Il vento sulla Giannella è snervante e arriviamo a Porto Santo Stefano stremati. Abbandonato velocemente la darsena ora il percorso si inerpica su un ripidissimo single track fino ad arrivare alla strada panoramica. Dopo pochi metri ci si para davanti praticamente più che una strada una parete di roccia da scalare. Scendiamo e iniziamo a spingere le bici. Siamo nel tardo pomeriggio ma sottovento fa ancora molto caldo.

La pendenza si addolcisce quel tanto da convincerci a risalire in sella e patire pestando sui pedali, arrivo in cima, e ci buttiamo in una discesa ripida, smossa, tecnica, che mette a dura prova le mie coperture. Arrivo in fondo alla scesa più stanco e stremato che dopo la salita. Purtroppo non siamo a niente, ci sono svariate colline da valicare per arrivare a porto Ercole.

Non finiscono mai, un continuo Sali-scendi ripido sia in su che in giù. Arriviamo a Porto Ercole nel tardo pomeriggio, ci facciamo un gelato e ripartiamo veloci per la Feniglia. Accendiamo i fari e pedaliamo in una bellissima pineta lungo la striscia di terra che collega l’Argentario al continente. Ogni tanto illuminiamo qualche cervo che ci attraversa veloce la strada. Sbuffiamo, stronfiamo, imprechiamo e raggiungiamo la cima. Ora la via che percorriamo e uno stradello secondario in leggero declivio, la luna illumina il percorso e allora spengo i fari. Centinaia di lucciole ora brillando rischiarano la strada, rendendo indelebile per la vita il ricordo di questa avventura.
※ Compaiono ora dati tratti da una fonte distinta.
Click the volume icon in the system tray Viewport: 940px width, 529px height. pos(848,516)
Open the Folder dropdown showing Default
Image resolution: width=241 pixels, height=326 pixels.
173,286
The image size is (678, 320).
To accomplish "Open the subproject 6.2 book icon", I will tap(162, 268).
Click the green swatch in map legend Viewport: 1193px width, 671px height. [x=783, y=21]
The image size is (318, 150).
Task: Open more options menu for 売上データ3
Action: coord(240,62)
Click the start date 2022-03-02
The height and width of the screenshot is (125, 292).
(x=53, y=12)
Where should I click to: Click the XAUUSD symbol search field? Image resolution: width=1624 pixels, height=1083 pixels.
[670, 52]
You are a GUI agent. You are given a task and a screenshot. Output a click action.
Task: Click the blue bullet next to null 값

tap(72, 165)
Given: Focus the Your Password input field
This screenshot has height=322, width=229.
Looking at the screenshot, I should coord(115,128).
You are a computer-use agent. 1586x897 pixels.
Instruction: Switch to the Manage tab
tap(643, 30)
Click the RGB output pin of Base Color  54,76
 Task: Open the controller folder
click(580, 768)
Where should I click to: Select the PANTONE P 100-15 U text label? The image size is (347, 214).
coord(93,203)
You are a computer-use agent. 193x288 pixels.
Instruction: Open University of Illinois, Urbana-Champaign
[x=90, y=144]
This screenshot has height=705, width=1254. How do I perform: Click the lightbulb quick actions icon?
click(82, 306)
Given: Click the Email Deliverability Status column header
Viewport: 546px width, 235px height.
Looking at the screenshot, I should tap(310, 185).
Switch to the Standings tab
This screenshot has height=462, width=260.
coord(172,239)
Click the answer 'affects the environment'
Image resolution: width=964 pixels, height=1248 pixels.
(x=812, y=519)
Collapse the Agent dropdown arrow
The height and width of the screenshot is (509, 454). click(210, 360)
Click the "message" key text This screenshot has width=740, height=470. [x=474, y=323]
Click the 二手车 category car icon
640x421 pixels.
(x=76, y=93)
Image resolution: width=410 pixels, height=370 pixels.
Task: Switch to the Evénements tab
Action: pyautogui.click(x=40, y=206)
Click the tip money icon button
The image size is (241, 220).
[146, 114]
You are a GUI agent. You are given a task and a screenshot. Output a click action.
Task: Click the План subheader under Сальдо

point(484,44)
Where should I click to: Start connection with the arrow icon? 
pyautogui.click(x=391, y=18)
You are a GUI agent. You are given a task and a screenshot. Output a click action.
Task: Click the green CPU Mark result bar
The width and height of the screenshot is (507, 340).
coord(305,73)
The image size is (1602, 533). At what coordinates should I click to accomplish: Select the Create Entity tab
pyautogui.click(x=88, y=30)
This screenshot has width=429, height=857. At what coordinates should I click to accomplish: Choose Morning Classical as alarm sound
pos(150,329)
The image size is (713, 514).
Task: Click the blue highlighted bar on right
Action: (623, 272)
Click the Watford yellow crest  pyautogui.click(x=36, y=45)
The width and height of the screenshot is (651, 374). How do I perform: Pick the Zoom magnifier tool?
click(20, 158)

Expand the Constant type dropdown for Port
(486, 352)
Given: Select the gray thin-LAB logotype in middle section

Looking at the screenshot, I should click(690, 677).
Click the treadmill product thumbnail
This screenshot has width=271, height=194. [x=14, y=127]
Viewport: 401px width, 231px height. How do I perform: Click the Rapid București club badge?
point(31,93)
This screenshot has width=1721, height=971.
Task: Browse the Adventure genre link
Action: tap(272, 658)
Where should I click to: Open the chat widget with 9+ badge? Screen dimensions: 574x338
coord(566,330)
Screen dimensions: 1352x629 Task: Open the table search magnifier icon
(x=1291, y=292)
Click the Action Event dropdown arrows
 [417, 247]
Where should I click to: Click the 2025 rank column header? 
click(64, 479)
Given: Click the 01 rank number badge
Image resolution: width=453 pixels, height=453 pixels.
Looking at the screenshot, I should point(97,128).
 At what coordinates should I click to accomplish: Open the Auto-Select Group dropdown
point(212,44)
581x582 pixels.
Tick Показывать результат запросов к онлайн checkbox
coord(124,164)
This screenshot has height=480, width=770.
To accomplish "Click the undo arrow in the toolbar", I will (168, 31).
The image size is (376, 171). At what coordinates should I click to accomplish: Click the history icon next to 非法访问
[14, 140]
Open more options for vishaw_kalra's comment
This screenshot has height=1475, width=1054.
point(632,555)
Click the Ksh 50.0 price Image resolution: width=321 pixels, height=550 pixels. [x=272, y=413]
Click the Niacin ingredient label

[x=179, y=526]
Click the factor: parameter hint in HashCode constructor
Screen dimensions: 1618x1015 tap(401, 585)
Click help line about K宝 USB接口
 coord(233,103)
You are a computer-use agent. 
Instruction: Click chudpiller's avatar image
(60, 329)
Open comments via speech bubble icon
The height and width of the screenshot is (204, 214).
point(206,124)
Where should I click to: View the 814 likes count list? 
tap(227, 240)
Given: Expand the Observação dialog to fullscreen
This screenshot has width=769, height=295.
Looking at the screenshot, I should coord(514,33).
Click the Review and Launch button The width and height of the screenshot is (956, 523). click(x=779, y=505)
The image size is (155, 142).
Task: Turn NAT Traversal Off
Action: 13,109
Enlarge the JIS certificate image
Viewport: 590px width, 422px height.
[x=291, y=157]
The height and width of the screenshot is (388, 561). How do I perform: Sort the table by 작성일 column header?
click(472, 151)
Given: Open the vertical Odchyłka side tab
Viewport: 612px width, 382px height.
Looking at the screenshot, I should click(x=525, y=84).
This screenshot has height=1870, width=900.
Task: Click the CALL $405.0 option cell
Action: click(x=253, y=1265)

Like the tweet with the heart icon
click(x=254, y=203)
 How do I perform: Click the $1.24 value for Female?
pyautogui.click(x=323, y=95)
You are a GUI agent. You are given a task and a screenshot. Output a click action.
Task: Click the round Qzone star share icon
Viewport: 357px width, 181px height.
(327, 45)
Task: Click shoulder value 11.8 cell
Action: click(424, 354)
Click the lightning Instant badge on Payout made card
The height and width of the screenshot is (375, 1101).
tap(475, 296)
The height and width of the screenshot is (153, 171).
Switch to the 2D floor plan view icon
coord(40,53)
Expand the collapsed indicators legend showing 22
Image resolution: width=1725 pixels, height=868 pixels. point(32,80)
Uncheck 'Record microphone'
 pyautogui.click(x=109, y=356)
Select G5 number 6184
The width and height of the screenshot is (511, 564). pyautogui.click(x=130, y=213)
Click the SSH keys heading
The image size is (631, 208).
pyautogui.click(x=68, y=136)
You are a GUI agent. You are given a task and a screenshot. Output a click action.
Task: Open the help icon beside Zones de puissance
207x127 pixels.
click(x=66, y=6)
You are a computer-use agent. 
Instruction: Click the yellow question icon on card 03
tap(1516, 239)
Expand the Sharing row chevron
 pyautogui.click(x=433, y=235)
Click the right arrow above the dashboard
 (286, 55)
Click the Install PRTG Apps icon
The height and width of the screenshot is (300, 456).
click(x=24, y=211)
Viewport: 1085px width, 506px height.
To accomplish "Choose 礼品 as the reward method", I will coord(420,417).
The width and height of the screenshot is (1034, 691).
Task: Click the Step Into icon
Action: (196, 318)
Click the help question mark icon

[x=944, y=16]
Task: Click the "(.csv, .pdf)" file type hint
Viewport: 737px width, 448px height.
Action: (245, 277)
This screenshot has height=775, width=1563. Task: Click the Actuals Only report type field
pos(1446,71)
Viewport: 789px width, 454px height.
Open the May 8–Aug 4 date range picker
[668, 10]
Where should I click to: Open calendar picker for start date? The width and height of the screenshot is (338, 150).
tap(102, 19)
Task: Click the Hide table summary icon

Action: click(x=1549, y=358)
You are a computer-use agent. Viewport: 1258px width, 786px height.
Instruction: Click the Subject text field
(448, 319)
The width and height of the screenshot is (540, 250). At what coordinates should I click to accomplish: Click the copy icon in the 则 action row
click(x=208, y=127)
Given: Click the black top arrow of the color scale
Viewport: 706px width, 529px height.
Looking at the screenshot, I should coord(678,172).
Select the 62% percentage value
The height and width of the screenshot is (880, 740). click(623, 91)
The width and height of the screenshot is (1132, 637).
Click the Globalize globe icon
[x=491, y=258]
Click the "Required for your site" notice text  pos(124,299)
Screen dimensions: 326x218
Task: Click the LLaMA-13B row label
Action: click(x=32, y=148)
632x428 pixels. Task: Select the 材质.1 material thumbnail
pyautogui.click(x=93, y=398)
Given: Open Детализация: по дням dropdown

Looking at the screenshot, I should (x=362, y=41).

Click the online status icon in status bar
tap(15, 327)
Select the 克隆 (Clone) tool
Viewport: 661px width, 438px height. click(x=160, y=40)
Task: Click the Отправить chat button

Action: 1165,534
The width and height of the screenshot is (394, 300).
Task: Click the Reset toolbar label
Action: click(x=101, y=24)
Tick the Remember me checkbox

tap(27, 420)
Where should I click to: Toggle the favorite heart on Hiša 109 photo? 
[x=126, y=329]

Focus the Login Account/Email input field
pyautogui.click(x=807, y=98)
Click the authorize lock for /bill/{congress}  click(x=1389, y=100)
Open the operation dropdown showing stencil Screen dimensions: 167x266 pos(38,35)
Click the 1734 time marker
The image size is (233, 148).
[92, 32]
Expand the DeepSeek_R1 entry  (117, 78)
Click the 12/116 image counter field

Siamo arrivati, per davvero questa volta, la gioia è incontenibile, abbraccio il miei compagni di viaggio e andiamo a completare le formalità. Firmando il registro ci rendiamo conto di essere arrivati 29-esimi e 30-esimi assoluti. Incredibile! Mi bevo una birra che mi stona e barcollando vado al ristorante dove ci aspetta una bella porzione di lasagne e coniglio in umido…. poco tempo per rilassarci… c’è un treno da prendere al volo per tornare a casa.

Finisce così questa avventura, tanto voluta, tanto temuta, e che mi ha dato morale e consapevolezza delle mie possibilità, io che sono sempre autocritico per una volta sono fiero di me e per un’altra volta sono riuscito a “domare lo spirito guerriero che entro mi rugge”.